------ DATA FOR PROCESSING

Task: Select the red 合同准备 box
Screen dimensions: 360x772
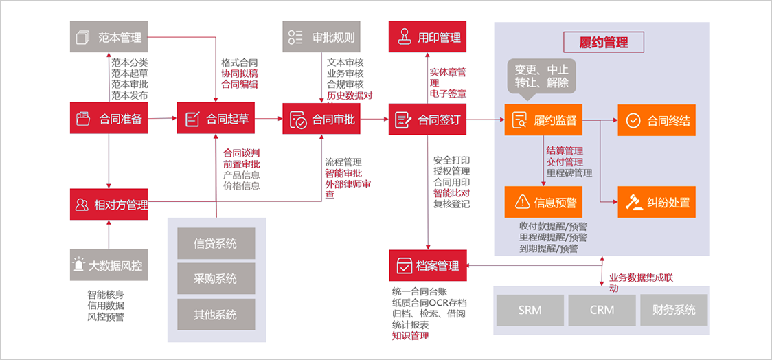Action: (x=110, y=118)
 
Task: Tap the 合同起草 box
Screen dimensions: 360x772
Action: (x=216, y=118)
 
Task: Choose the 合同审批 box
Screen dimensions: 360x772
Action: (x=322, y=119)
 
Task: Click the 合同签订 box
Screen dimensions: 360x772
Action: (x=428, y=119)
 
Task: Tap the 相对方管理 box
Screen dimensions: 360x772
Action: (x=110, y=204)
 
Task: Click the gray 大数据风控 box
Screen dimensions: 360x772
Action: (x=110, y=265)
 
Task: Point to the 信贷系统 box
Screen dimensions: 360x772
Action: (x=216, y=243)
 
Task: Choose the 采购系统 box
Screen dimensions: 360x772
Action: (x=216, y=279)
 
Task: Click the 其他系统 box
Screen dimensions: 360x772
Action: (x=216, y=315)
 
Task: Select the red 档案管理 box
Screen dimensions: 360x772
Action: (x=428, y=265)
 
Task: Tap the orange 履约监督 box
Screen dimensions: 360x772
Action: (x=543, y=121)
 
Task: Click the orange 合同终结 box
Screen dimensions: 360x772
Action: (x=657, y=121)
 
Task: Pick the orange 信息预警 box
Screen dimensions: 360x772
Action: (x=543, y=202)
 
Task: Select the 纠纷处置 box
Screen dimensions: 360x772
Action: (x=657, y=202)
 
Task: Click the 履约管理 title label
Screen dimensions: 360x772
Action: (x=604, y=43)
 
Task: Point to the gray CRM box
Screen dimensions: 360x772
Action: (x=602, y=310)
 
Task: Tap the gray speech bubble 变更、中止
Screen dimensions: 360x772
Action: (x=542, y=76)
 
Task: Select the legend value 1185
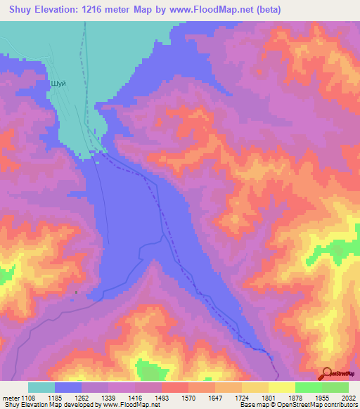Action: (x=68, y=398)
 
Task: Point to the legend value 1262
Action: (x=95, y=398)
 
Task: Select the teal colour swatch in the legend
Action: (x=41, y=387)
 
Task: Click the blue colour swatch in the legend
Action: (x=68, y=387)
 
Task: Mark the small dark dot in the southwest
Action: (x=76, y=292)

------------

• [EXERCISE BRIEF] Copy every item above word for word, but omit the pictures.

• [TASK ANSWER]
Task: Select the red 合同准备 box
Screen dimensions: 360x772
Action: (x=110, y=118)
 
Task: Tap the 合同起草 box
Screen dimensions: 360x772
Action: (x=216, y=118)
 
Task: Choose the 合同审批 box
Screen dimensions: 360x772
Action: (x=322, y=119)
 
Task: Click the 合同签订 box
Screen dimensions: 360x772
Action: (x=428, y=119)
 
Task: Tap the 相对方管理 box
Screen dimensions: 360x772
Action: (x=110, y=204)
 
Task: Click the gray 大数据风控 box
Screen dimensions: 360x772
Action: (x=110, y=265)
 
Task: Point to the 信贷系统 box
Screen dimensions: 360x772
Action: (x=216, y=243)
 
Task: Choose the 采购系统 box
Screen dimensions: 360x772
Action: (x=216, y=279)
 
Task: Click the 其他系统 box
Screen dimensions: 360x772
Action: (x=216, y=315)
 
Task: Select the red 档案管理 box
Screen dimensions: 360x772
Action: (x=428, y=265)
 
Task: Tap the orange 履约监督 box
Screen dimensions: 360x772
Action: (x=543, y=121)
 
Task: Click the orange 合同终结 box
Screen dimensions: 360x772
Action: (x=657, y=121)
 
Task: Pick the orange 信息预警 box
Screen dimensions: 360x772
Action: (x=543, y=202)
 
Task: Select the 纠纷处置 box
Screen dimensions: 360x772
Action: (x=657, y=202)
 
Task: Click the 履约管理 title label
Screen dimensions: 360x772
Action: (x=604, y=43)
 
Task: Point to the gray CRM box
Screen dimensions: 360x772
Action: (x=602, y=310)
 
Task: Tap the gray speech bubble 变更、中止
Screen dimensions: 360x772
Action: (x=542, y=76)
 
Task: Select the legend value 1185
Action: (x=68, y=398)
 
Task: Point to the legend value 1262
Action: (x=95, y=398)
 
Task: Select the teal colour swatch in the legend
Action: (x=41, y=387)
 
Task: Click the blue colour swatch in the legend
Action: (x=68, y=387)
 
Task: Mark the small dark dot in the southwest
Action: (x=76, y=292)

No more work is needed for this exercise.